Air Canada has had a very busy year. It reached a deal to buy leisure airline Transat (though it is still subject to regulatory approval). It launched a new marketing platform featuring Canadian celebrities to promote its brand to international audiences. But what got the most attention was an integrated campaign and contest for Aeroplan – which Air Canada bought back from Aimia in 2018 to form the groundwork for its own, new loyalty program. It might seem like a strange
move to promote a program that’s set to be replaced, but Air Canada’s goal was to keep Aeroplan’s five million members engaged with the program and stick around for the switchover, slated for 2020.

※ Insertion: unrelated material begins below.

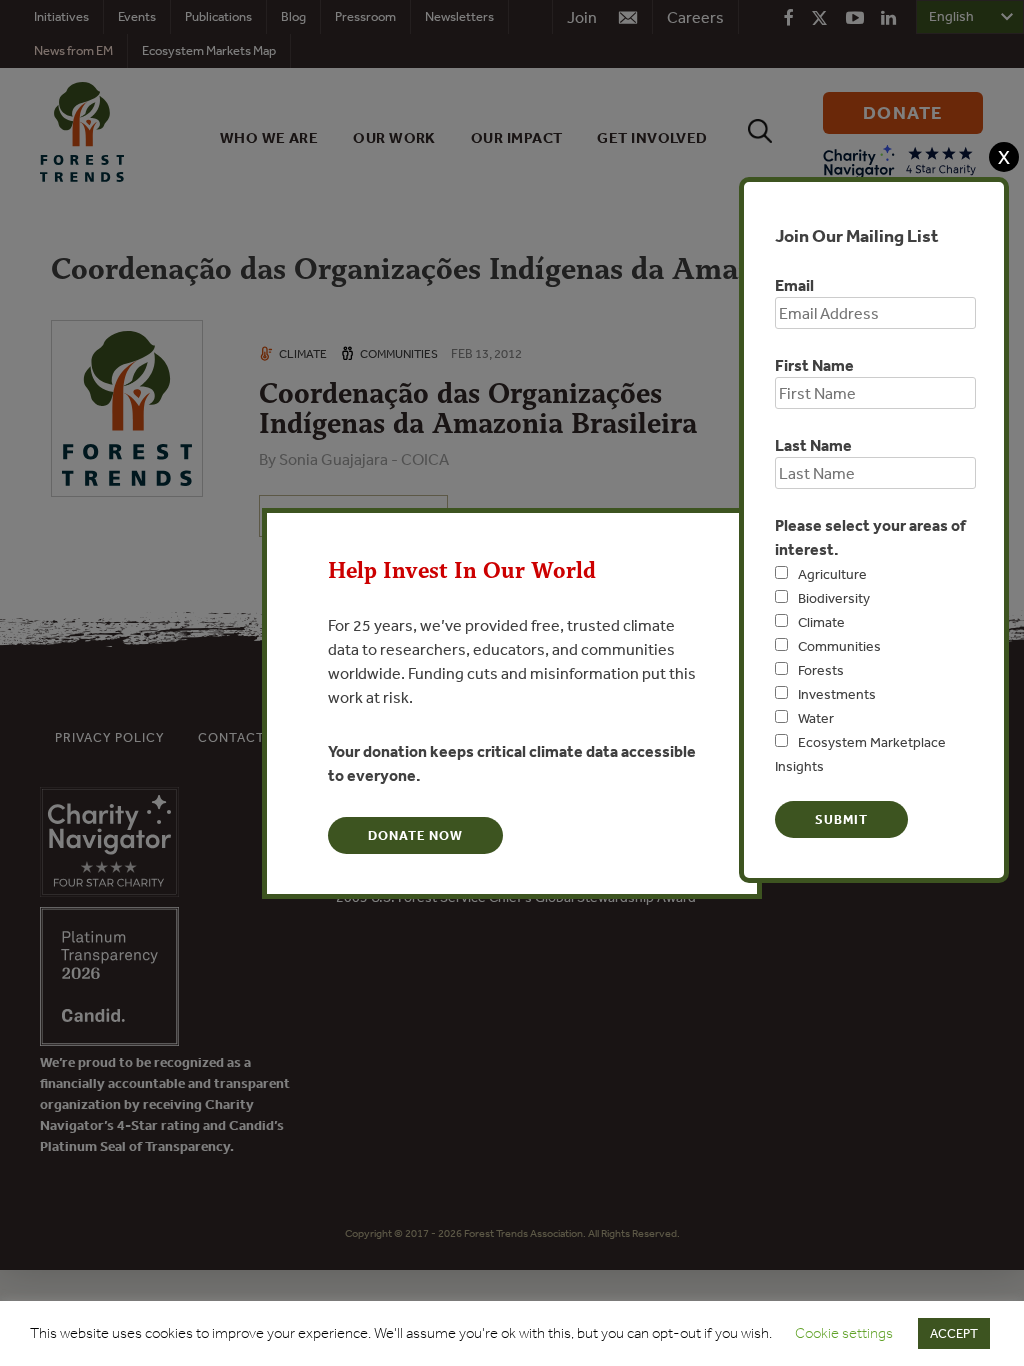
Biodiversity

Beyond Meat arrives in the grocery aisle

Beyond Burger_Summer 2018 (2)

For a time, Canada was an oddity among the markets that Beyond Meat had tapped for international expansion. Instead of entering retail like it did stateside, the buzzy plant-based brand pursued partnerships with QSRs in Canada, beginning with A&W in 2018 but expanding to everyone from Tim Hortons to Subway to Mucho Burrito this year. Hype was at its peak in May, when Beyond Meat made its trademark burger available in the meat aisles of Canadian grocery stores. The expansion was a part of the brand’s strategy to appeal to curious meat-eaters rather than vegans. The success at Canadian QSR (and in U.S. retail) helped the company gauge consumer interest and convince grocery retailers to stock the plant-based burgers, Beyond’s VP of marketing Will Schafer told strategy. But the buzz may be calming down – Tim Hortons announced in the fall that it would be removing some Beyond Meat products from its menu in certain markets due to low interest.